As an example, lets say you have a customer “Acme Co”. Acme uses Okta as their identity provider, meaning that all employees at the company have an account with Okta. New employees are onboarded to Okta and exiting employees are removed.
A SAML connection between your product and Acme allows employees at Acme to sign in to your product with their existing work accounts.
PropelAuth’s libraries have a concept of an organization. Users are added to these organizations via invitations or joining by their domain.
One of the best things about our SAML integration is that your code doesn’t need to change at all when you close your first enterprise customer. SAML is an implementation detail of how an organization manages their users within your product. Any code you write that deals with organizations will work, regardless of the method that organization uses to manage its members.
To enable SAML for your PropelAuth project, go to the Signup / Login page in your PropelAuth dashboard.
Once you've enabled SAML on the project-level, you can choose which of your organization should have access by going to the Organizations page and select an organization, select Settings, then toggling the "Can this organization set up SAML?" setting.
Alternatively, you can enable SAML for an organization programmatically via the Enable SAML for Org API call.
You can also choose how you want to identify which org a user belongs to.
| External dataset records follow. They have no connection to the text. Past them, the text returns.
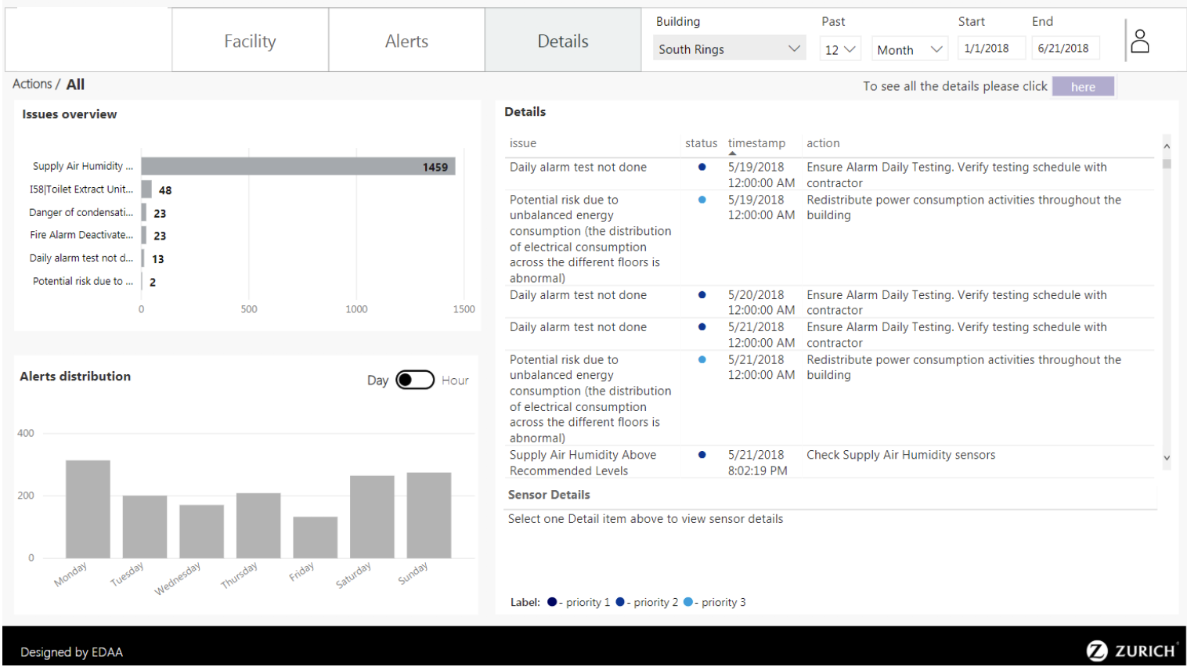Select the Monday bar in Alerts distribution
The width and height of the screenshot is (1187, 667).
[88, 509]
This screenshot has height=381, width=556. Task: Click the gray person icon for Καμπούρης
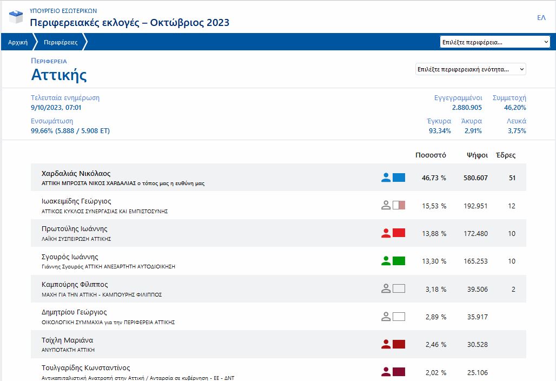click(x=386, y=289)
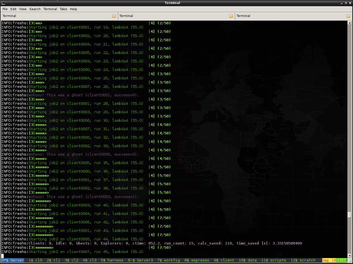Expand the Search menu
353x264 pixels.
pos(35,9)
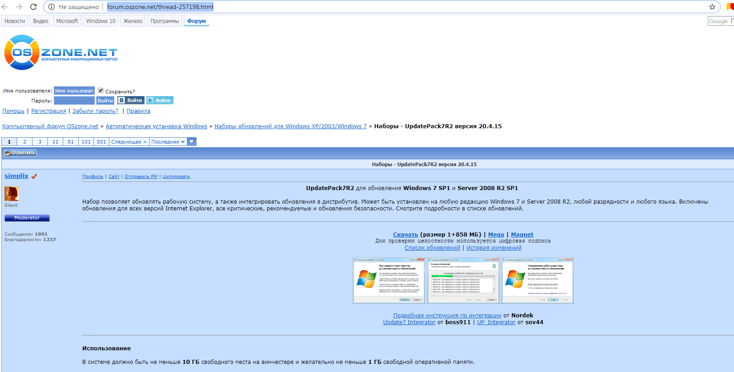The image size is (734, 372).
Task: Switch to the Железо tab
Action: (133, 21)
When a user signs in and clicks on the Sign in with SSO button, you can either ask for their domain (which will automatically match the domain of their email address with an org domain), or for the name of their org.
You can also choose if you want to set SAML as the default login method. If enabled, PropelAuth will automatically check if an email address belongs to a SAML enabled org. If it does not, it'll fall back to password login.
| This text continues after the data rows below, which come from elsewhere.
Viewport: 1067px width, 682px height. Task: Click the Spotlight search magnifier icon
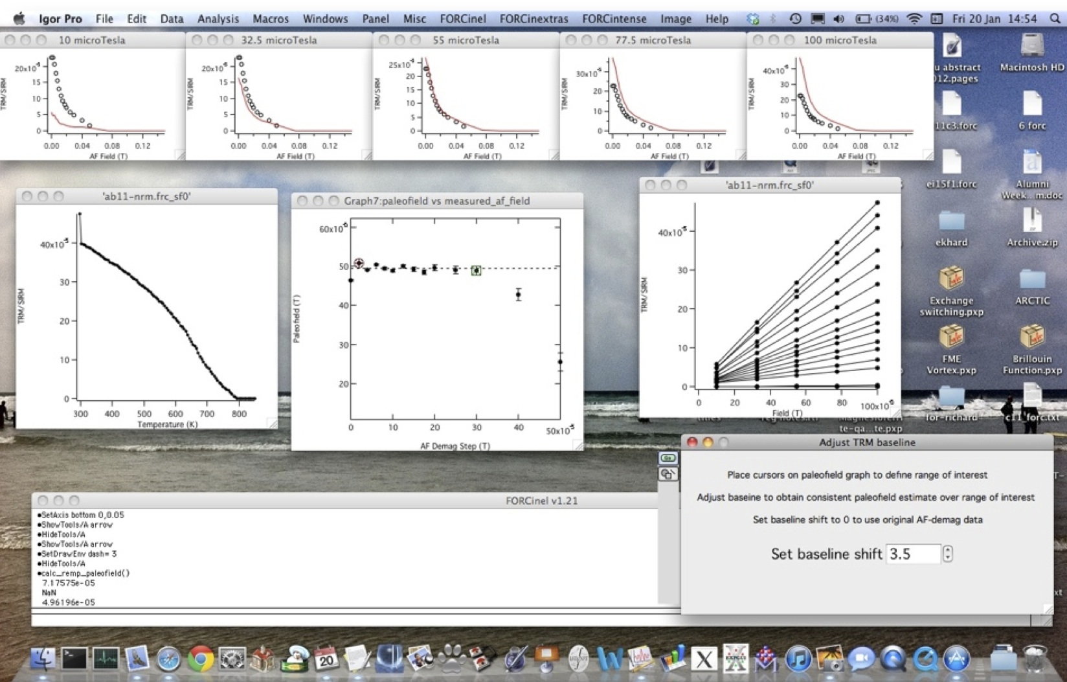[x=1055, y=19]
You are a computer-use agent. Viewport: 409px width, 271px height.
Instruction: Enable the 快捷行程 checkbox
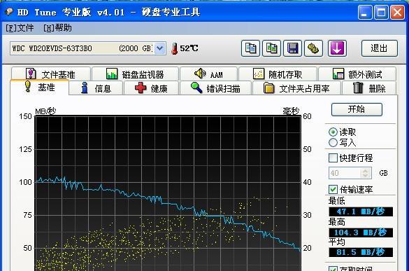(x=333, y=158)
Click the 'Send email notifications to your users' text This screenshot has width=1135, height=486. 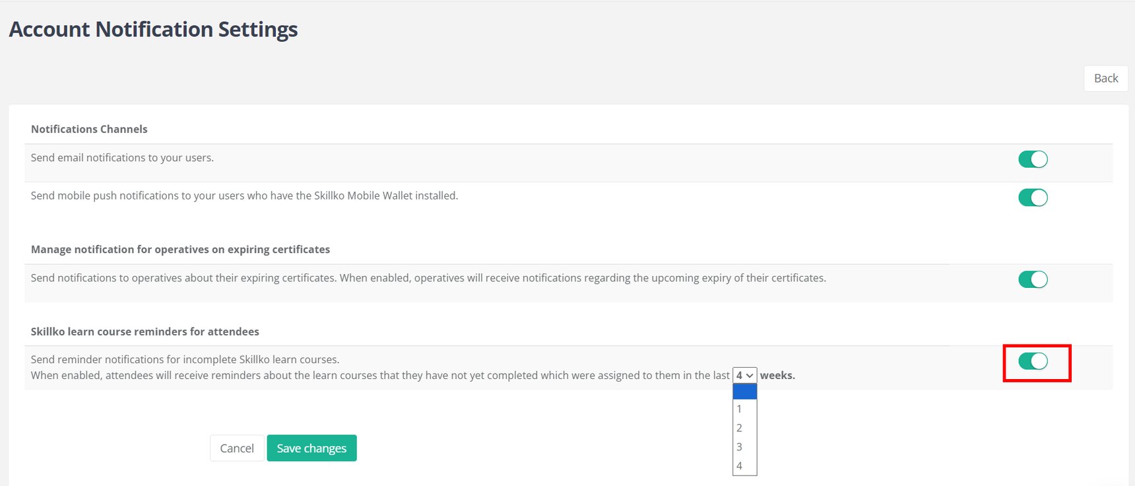(x=122, y=158)
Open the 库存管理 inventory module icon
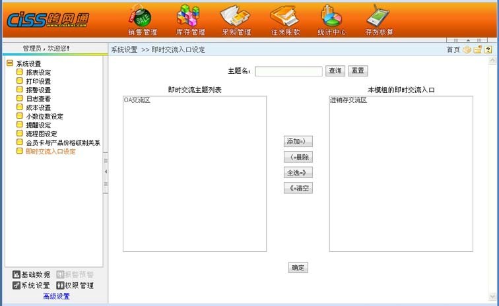 [190, 18]
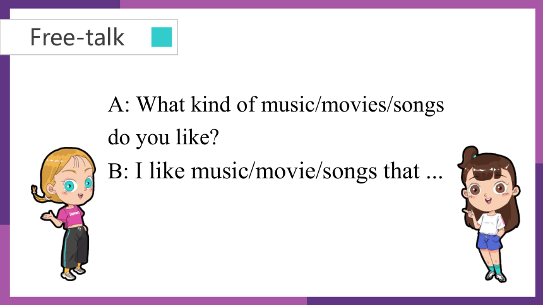Viewport: 543px width, 305px height.
Task: Select the Free-talk title text
Action: click(77, 37)
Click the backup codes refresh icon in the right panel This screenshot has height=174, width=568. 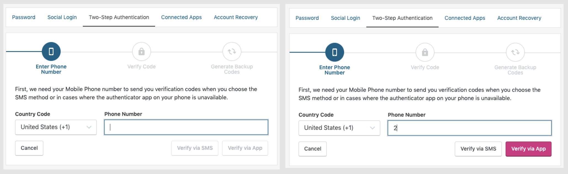[515, 52]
Once you have enabled SAML for an organization, your users can start setting up SAML with their identity provider. In the Roles and Permissions page in your PropelAuth dashboard, you can choose which roles (Owner, Admin, etc) are able to manage SAML connections.
Any user with the manage a SAML / Enterprise SSO connection for their organization permission can then start the process of connecting to their identity provider. This starts in your user's account page in their organization's settings tab.